From: Chris Jefferson
Subject: Re: The worst that can happen to GPLed code
Date: Tue, 15 Jun 2004 10:10:29 +0100
User-agent: Mozilla Thunderbird 0.6 (Windows/20040502)

Erik de Castro Lopo wrote:

Chris Jefferson wrote:

First of all, let me say Hello!

Also, let me point out that (I hope) I'm not a troll. I've just been
working on a project with some friends and we are now considering what
licence to release it under. I'd quite like the GPL, but a number of my
friends would perfer a "you can read the code, but you can't distribute
altered versions" style licence.

The reason for this is that they believe that really bad things can
happen to GPLed code.


If thats the case then don't use the GPL, but don't tell me not to.

I would never dream of telling you such a thing, I don't believe I ever did. What I'm trying to do here is to decide if I want to use the GPL.
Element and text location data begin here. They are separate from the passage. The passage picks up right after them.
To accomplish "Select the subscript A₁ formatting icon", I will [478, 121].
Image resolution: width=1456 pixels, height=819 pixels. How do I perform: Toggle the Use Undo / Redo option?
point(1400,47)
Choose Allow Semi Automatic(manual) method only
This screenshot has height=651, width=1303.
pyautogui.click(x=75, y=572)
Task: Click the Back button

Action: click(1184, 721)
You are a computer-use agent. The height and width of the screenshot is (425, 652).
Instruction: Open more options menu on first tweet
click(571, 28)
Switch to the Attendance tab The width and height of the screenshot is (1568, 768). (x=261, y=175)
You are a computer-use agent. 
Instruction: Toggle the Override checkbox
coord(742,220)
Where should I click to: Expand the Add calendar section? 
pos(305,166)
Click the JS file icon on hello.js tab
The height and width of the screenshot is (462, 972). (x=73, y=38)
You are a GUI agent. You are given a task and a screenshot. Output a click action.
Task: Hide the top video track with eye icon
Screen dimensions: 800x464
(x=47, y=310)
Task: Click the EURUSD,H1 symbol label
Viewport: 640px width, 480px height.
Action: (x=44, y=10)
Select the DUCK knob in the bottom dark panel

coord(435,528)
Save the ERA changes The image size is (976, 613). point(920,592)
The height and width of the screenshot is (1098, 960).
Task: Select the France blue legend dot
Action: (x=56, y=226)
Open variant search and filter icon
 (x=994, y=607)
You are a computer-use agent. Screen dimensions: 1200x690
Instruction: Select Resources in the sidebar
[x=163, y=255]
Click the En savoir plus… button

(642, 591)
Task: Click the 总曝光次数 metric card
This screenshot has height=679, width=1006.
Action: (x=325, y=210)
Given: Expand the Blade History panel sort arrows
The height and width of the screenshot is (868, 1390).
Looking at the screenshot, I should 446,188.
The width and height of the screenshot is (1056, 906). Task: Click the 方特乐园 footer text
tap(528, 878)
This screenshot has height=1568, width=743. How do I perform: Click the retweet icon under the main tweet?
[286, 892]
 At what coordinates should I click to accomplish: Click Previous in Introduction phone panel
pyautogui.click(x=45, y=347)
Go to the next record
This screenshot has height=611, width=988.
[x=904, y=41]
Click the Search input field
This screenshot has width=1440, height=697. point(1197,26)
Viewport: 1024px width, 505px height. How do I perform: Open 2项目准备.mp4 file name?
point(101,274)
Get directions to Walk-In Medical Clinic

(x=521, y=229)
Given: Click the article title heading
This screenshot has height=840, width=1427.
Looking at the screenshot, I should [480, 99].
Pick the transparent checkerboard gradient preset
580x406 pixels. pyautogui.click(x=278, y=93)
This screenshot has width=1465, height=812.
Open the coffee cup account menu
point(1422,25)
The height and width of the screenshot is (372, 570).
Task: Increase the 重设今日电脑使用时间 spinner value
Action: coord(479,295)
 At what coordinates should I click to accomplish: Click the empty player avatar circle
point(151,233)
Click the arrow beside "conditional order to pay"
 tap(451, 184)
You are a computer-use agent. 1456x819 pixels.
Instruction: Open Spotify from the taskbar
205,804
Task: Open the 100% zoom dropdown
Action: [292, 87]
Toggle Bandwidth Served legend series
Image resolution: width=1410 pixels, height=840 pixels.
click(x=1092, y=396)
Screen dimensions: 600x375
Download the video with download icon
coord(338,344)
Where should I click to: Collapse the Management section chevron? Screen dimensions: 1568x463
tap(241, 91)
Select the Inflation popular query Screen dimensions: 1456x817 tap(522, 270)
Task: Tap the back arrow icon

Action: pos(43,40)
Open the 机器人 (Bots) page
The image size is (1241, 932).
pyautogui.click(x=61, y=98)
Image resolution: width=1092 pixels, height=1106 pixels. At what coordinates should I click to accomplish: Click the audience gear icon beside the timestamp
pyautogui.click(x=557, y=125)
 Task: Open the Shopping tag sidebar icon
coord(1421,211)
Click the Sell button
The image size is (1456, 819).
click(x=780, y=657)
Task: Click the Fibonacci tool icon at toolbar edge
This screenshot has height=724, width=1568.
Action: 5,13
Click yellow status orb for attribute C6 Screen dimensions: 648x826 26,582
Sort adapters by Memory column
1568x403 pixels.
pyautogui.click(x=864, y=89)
Therefore I was hoping someone could tell me, what
is the worst someone can do?

Some example thoughts we had..

1) Someone could just take our source, remove all copyright notices from
both the source and displayed when the app is run and put their own on


There have already been a couple of cases of companies distributing
binaries derived from GPL sources which the company claimed was their
own code. A quick disassembly of the code showed otherwise and the
company was publicly humiliated.

Stealing and releasing source code like this is far, far, FAR more
difficult.

I think you may have misunderstood my point. Of course people can illegally steal source. The question is can they do this, distribute the new source and remain GPL compliant?


2) Someone could take our source, make minor alterations to it, and then
redistribute it without admiting they'd changed it and leaving our
copyright notices intact (both in source and in the help/about box),
making it look like we wrote the evil version.


If it was a binary only version, then yes its possible, but again,
a comparison with the real binary would quickly reveal the truth.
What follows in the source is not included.